Capsugel generated $750 million in sales in 2010. To reflect the divestiture, Pfizer has dropped its 2011 sales prediction from $66-68 billion to $65-67 billion. It has also revised its 2012 sales prediction, but it has left the rest of its financial guidance as it was. Pfizer was already planning to buy back Pfizer shares worth $5 billion in 2011. It will now use money from the sale of Capsugel buy back additional shares.
The move could have broader significance. Pfizer said in November 2010 that it was looking for a buyer for Capsugel.

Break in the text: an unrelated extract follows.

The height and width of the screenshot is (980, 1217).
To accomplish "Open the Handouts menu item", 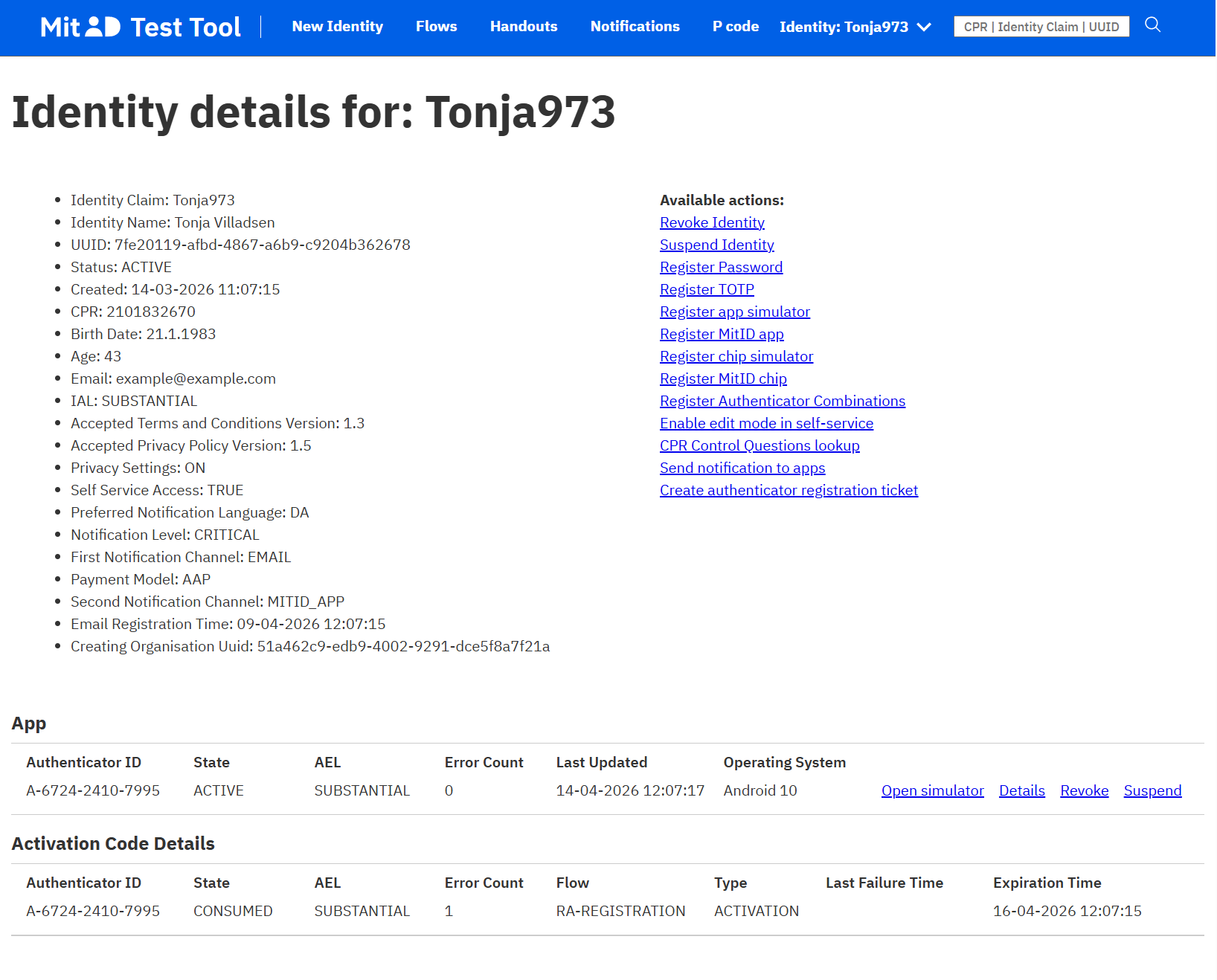I will (523, 27).
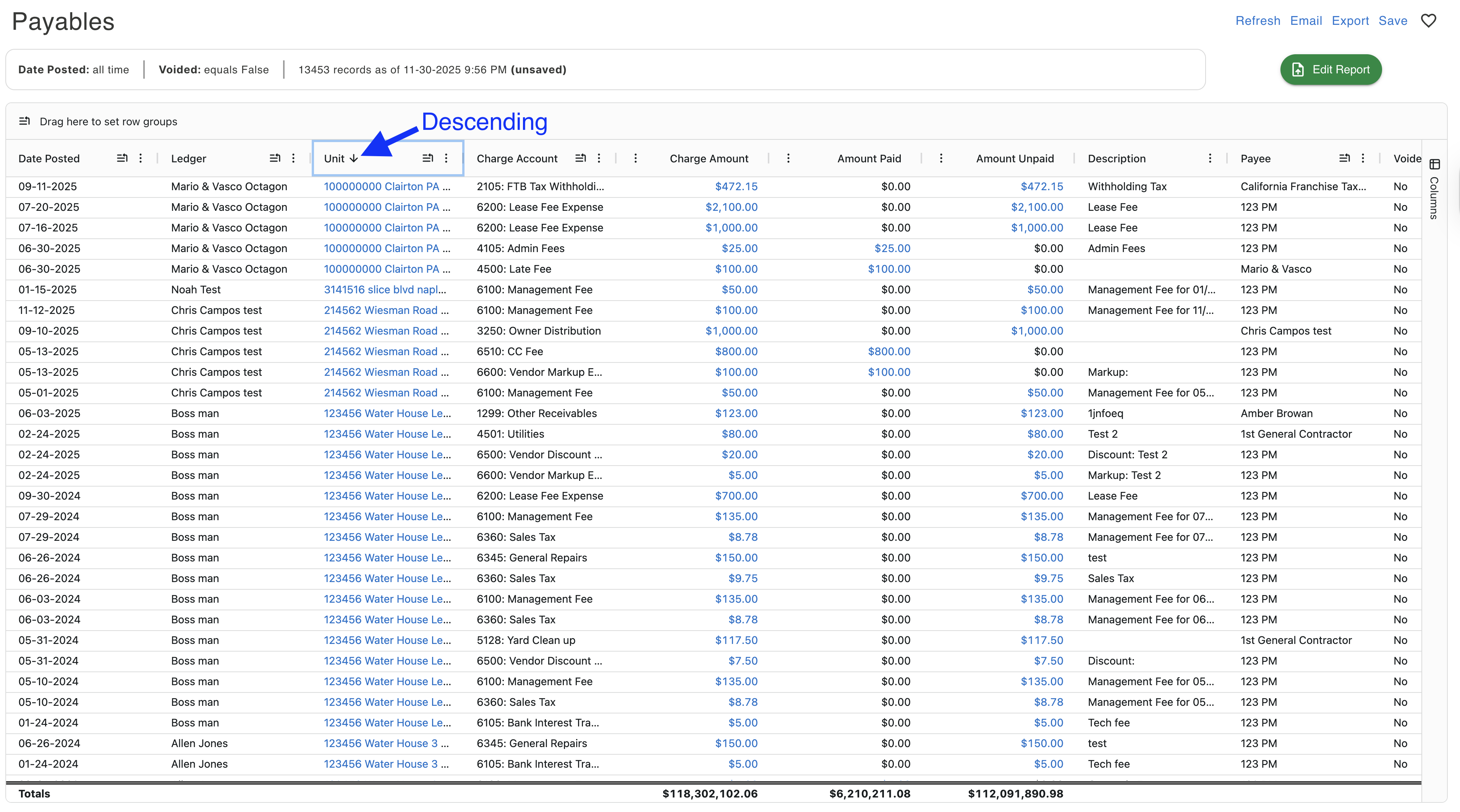Open the Description column three-dot menu
This screenshot has width=1460, height=812.
coord(1210,158)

But there has been much speculation about a potential change of direction for Pfizer since the appointment of Ian Read as chief executive in December 2010 following the unexpected resignation of his predecessor Jeff Kindler. 'Read may be planning on stripping back Pfizer to a much leaner operating model focused exclusively on innovative prescription pharmaceuticals,' says Simon King, a pharma analyst at UK market research firm Datamonitor. He adds that this would represent a significant departure from the Pfizer strategy of recent years, which has relied on acquisitions to stock the drug pipeline: in October 2010, for example, Pfizer agreed to buy for $3.6 billion King Pharmaceuticals, a US company that specialises in pain relief drugs.
The big pharma companies are facing significant loss of sales in the next few years as patents for many key drugs expire and companies become exposed to generic competition. In November, Pfizer faces the expiration of its patents for cholesterol lowering drug Lipitor (atorvastatin), which generated $10.7 billion in sales in 2010. 'Capsugel could be the first step in a progression of divestments,' says King.